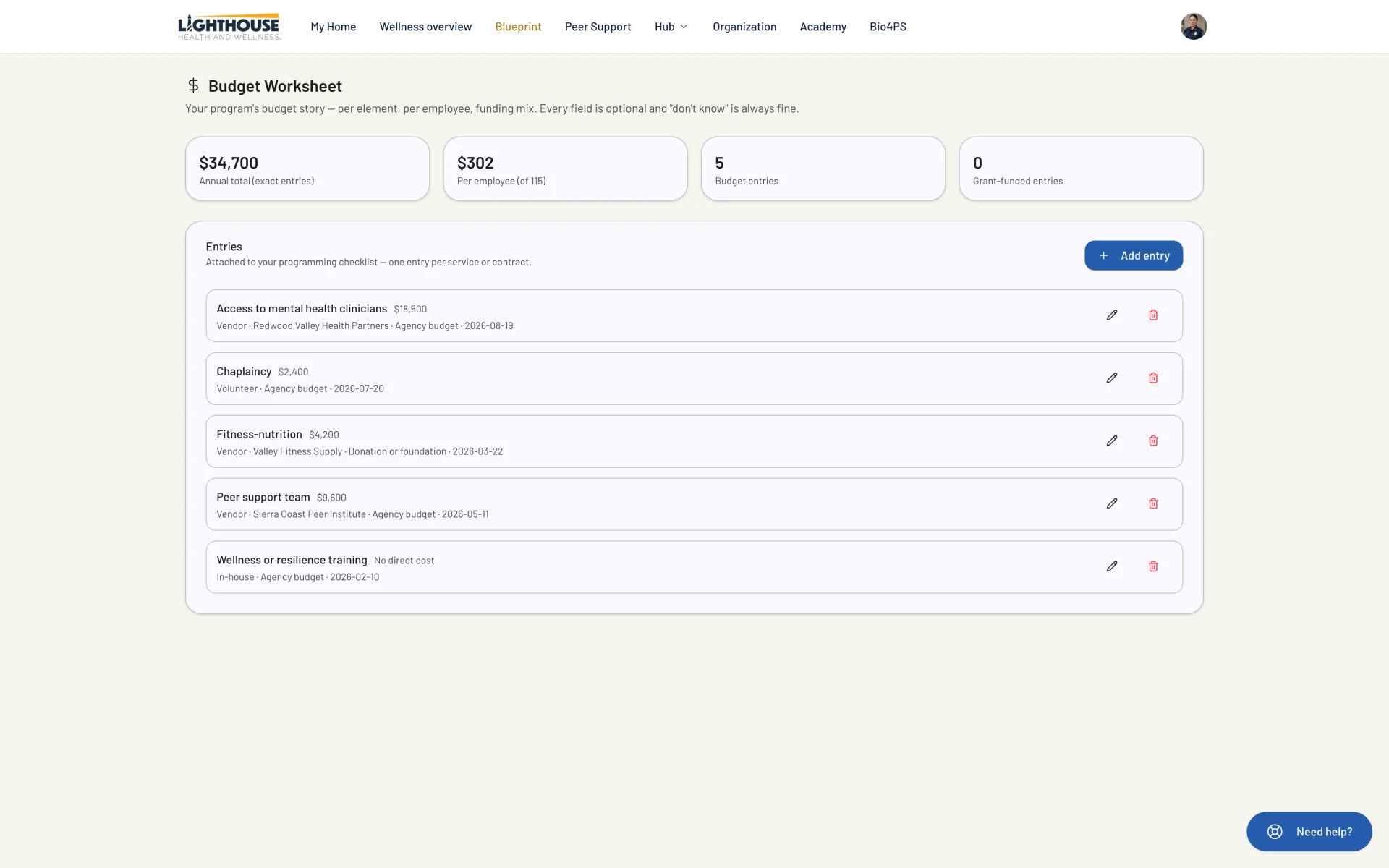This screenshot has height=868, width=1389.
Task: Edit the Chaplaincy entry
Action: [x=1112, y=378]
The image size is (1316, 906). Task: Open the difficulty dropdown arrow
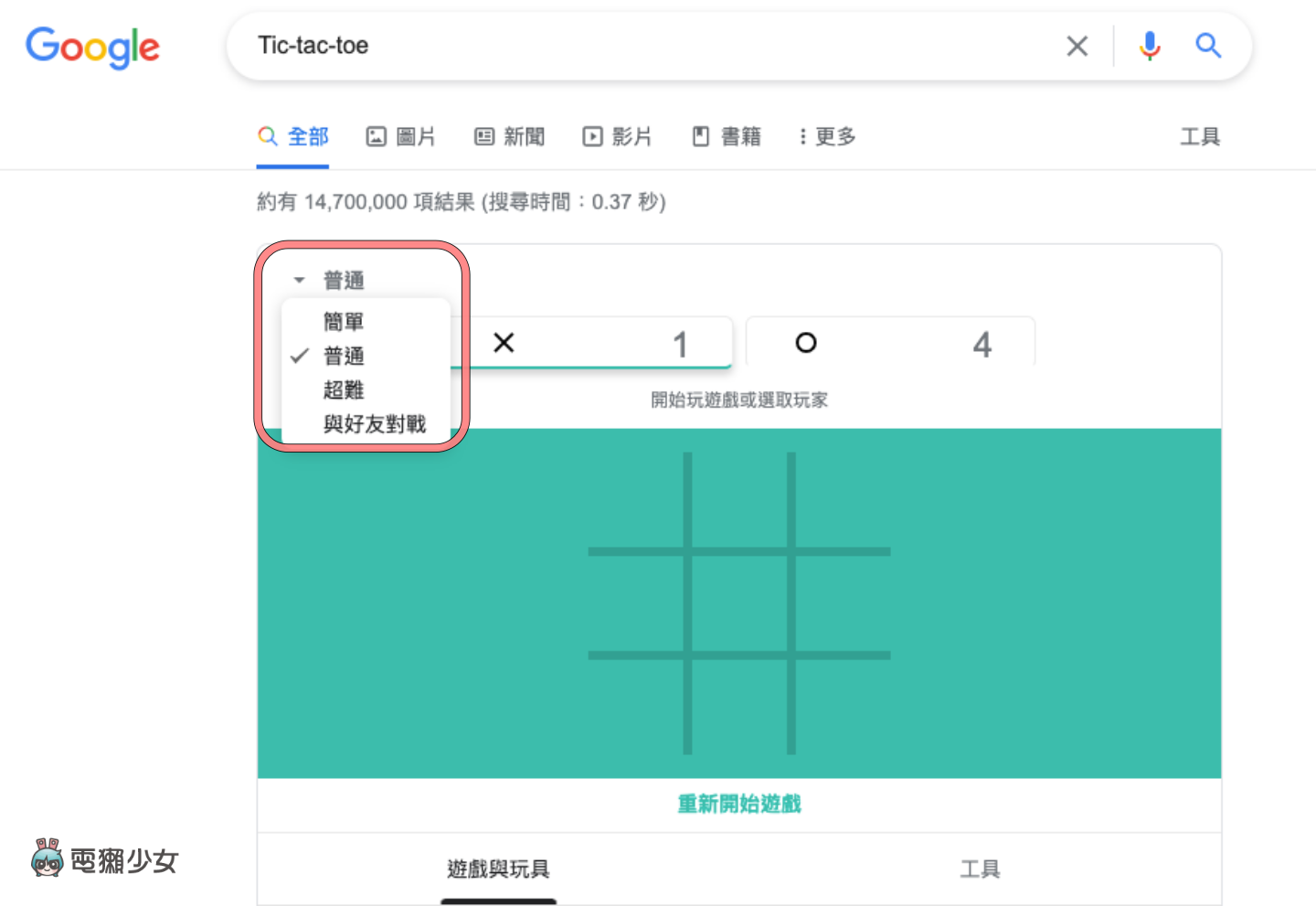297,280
--------------------------------
## ACTIVITY
Reproduce exactly, and only, the lines from the one holding "The image size" through the final line of the entries. Do not include the pictures.

## EXERCISE RESPONSE
The image size is (1316, 906). Task: Open the difficulty dropdown arrow
297,280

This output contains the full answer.